I finally found a place to watch the sun set in Santa Fe, on the top floor of the parking deck near my B&B. The colors and clouds were beautiful.
[Sunset over Santa Fe]
I drove from Taos through the Santa Fe National Forest. This tributary of the Rio Grande was still and beautiful, reflecting the early morning light.
[Santa Fe National Forest]
The landscape of Northern NM changes surprisingly quickly: from lush to dust, and back again.
Near Ned’s casita in Vallecitos, a beautiful butterfly hovered, pollinating this desert flower.
The rain was coming in as I was driving out of Vallecitos — much needed moisture after a dry spring.
[Storm rolling in]
I loved the shape of these clouds so pulled off on the side of the road to capture it, the coming storm.
The area surrounding Los Alamos National Laboratory — the birth place of the atomic bomb — is stark but strangely beautiful.

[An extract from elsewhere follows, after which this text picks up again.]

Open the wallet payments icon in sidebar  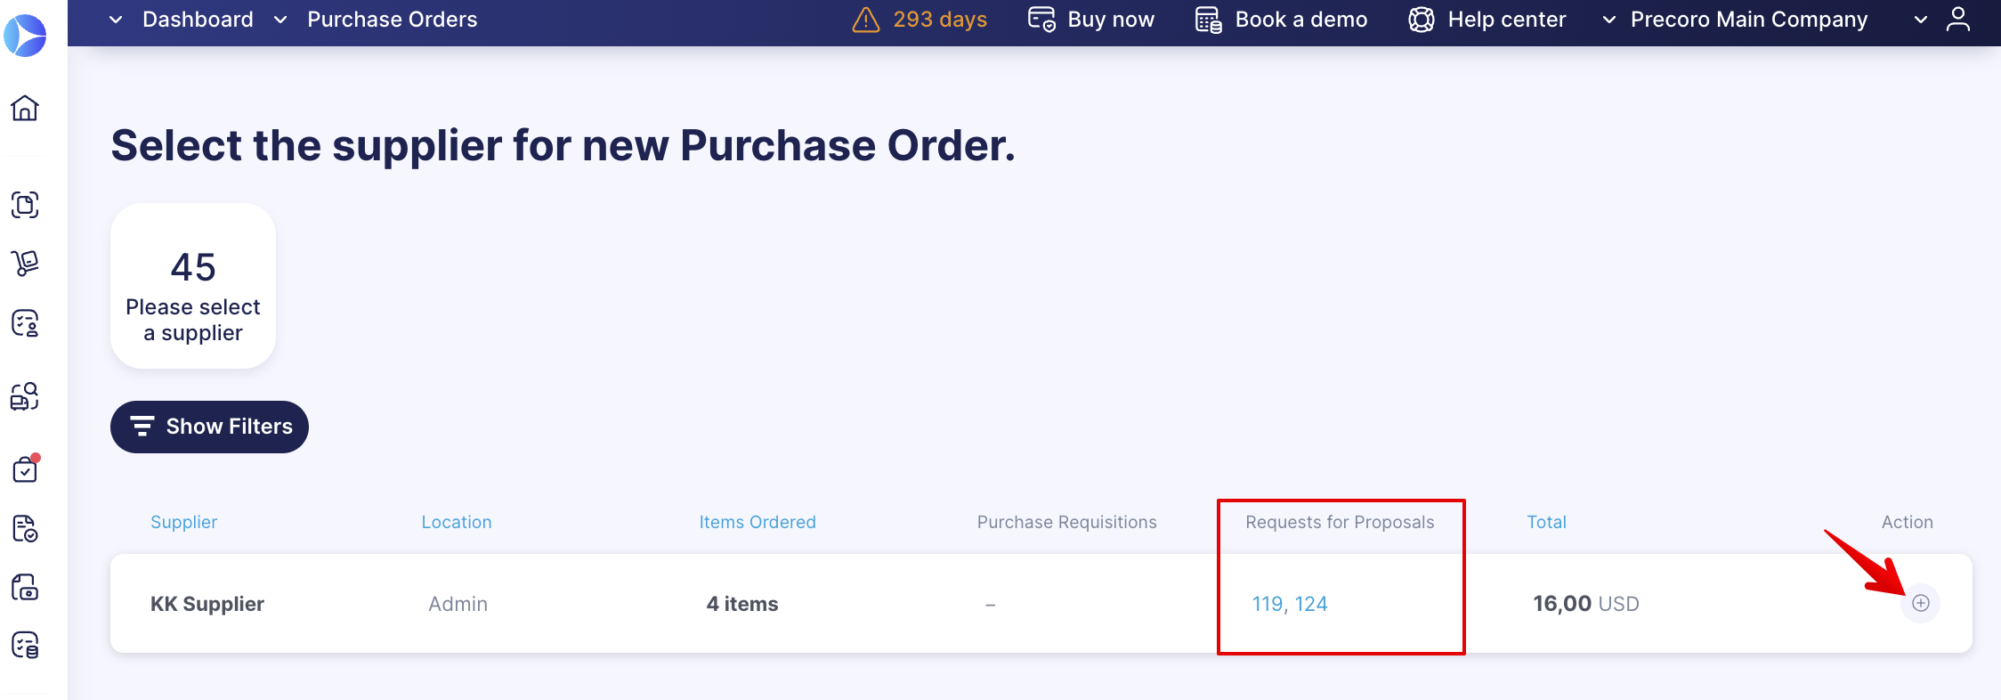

Bandelier National Monument is both ecological and archaeologically signature, with Native American artifacts and hieroglyphs.
Bandelier burned badly in 2011, and the ecosystem is still recovering, as desert brush gives way to new pine growth.
[Off in the distance]
Between Santa Fe and Albuquerque is Tent Rocks National Monument.
[Tent rocks to mesas]
I was on the top floor of my hotel in Las Cruces, and set my alarm for 6am both mornings to watch the sun rise over the mountains.
Cottonwoods have deep roots, tapping into the aquifer far below the sand dunes.
White Sands National Monument is 60 square miles of dunes, amidst the much larger White Sands Missile Range.
White Sands National Monument; Alamogordo, New Mexico
The rain clouds were rolling in as the sun set in White Sands, creating beautiful god clouds over the mountains.
[Big nature, little people]
Past Alamogordo, I drove up the mountains through Croud Croft, a cool forested retreat.
I took a nice solo hike in the mountains, and was rewarded with a few beautiful alpine stands.
Next stop, Carlsbad, where I was blown away by the strange formations in these caves.
I drove on the 9-mile dirt road through the outer edge of Carlsbad — totally deserted, very beautiful.
Looking out from Carlsbad toward the Guadalupe Mountains in TX.
The dunes south of Guadalupe National Park. If you are looking for the middle of nowhere, I can show you the way.
[Middle of nowhere]
[It was all yellow]
I woke up early to get a head start on the heat, before hiking Guadalupe Mountain– the highest point in TX at 8,751 feet.